DATA UNDER STUDY:
^^^^^^^^^^^^^^^^

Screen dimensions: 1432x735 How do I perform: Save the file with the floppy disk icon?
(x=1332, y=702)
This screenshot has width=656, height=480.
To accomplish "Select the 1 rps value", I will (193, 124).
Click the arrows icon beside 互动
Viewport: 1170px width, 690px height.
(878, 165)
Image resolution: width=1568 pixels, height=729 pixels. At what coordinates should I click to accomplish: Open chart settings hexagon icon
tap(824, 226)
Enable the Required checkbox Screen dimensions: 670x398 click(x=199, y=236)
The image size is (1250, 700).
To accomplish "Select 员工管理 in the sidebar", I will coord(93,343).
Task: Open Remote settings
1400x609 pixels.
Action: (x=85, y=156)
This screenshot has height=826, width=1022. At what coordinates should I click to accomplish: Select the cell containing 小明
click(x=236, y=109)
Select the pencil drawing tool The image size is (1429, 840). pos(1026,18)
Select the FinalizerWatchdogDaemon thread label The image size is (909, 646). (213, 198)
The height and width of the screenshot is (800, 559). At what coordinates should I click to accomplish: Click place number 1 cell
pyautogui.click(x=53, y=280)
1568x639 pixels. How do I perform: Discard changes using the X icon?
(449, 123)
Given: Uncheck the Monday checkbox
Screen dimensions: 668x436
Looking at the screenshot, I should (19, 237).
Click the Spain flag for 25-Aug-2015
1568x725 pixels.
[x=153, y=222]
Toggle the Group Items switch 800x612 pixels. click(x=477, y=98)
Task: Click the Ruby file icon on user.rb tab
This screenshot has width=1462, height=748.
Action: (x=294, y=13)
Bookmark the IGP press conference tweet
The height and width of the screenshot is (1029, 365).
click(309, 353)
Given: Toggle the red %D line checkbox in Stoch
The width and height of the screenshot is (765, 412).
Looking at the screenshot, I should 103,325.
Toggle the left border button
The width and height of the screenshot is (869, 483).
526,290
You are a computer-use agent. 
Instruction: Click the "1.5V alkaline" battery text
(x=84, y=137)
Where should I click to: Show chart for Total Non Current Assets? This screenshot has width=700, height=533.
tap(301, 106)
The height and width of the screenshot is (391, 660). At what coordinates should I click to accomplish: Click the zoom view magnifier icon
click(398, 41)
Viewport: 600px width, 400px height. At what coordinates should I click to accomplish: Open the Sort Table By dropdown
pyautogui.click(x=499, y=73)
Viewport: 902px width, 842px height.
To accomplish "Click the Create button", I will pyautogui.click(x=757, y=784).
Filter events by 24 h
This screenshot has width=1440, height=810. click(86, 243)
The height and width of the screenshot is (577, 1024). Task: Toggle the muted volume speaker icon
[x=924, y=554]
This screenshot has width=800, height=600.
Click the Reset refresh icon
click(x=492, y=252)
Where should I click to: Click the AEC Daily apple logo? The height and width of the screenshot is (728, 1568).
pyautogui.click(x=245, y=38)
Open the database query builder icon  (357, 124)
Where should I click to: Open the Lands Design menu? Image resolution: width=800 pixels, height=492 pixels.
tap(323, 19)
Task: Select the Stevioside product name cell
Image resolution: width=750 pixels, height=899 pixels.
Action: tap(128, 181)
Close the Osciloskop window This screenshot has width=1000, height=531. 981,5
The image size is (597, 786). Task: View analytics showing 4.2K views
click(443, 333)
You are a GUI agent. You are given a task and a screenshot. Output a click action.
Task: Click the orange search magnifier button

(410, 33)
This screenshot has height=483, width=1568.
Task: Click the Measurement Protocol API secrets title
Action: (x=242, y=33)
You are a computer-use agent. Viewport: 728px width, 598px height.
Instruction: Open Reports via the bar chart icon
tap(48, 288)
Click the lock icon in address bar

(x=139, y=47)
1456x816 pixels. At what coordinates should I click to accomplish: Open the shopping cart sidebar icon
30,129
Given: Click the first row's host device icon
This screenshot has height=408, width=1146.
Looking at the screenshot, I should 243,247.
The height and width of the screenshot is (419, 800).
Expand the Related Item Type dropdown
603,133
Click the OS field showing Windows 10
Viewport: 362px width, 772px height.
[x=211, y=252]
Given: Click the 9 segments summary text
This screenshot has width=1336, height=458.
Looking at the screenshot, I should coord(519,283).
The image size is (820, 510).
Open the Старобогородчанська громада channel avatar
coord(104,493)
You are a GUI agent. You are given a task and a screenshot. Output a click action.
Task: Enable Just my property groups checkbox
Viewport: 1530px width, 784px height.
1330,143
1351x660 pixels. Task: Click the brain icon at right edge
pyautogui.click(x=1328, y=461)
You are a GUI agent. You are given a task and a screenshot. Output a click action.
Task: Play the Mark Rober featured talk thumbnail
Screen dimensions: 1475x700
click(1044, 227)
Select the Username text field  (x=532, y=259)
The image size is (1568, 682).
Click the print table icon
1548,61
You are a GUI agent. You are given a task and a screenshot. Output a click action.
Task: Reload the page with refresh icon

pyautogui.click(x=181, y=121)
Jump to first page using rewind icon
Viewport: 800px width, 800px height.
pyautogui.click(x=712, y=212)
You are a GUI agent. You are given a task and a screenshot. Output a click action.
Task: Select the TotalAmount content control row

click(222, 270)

^^^^^^^^^^^^^^^^

WHAT THIS TASK INVOLVES: Among the records above, find each line holding the string "will" and pull it out.

PROBLEM SOLUTION:
To accomplish "Select the 1 rps value", I will (193, 124).
To accomplish "Select 员工管理 in the sidebar", I will coord(93,343).
To accomplish "Click the Create button", I will pyautogui.click(x=757, y=784).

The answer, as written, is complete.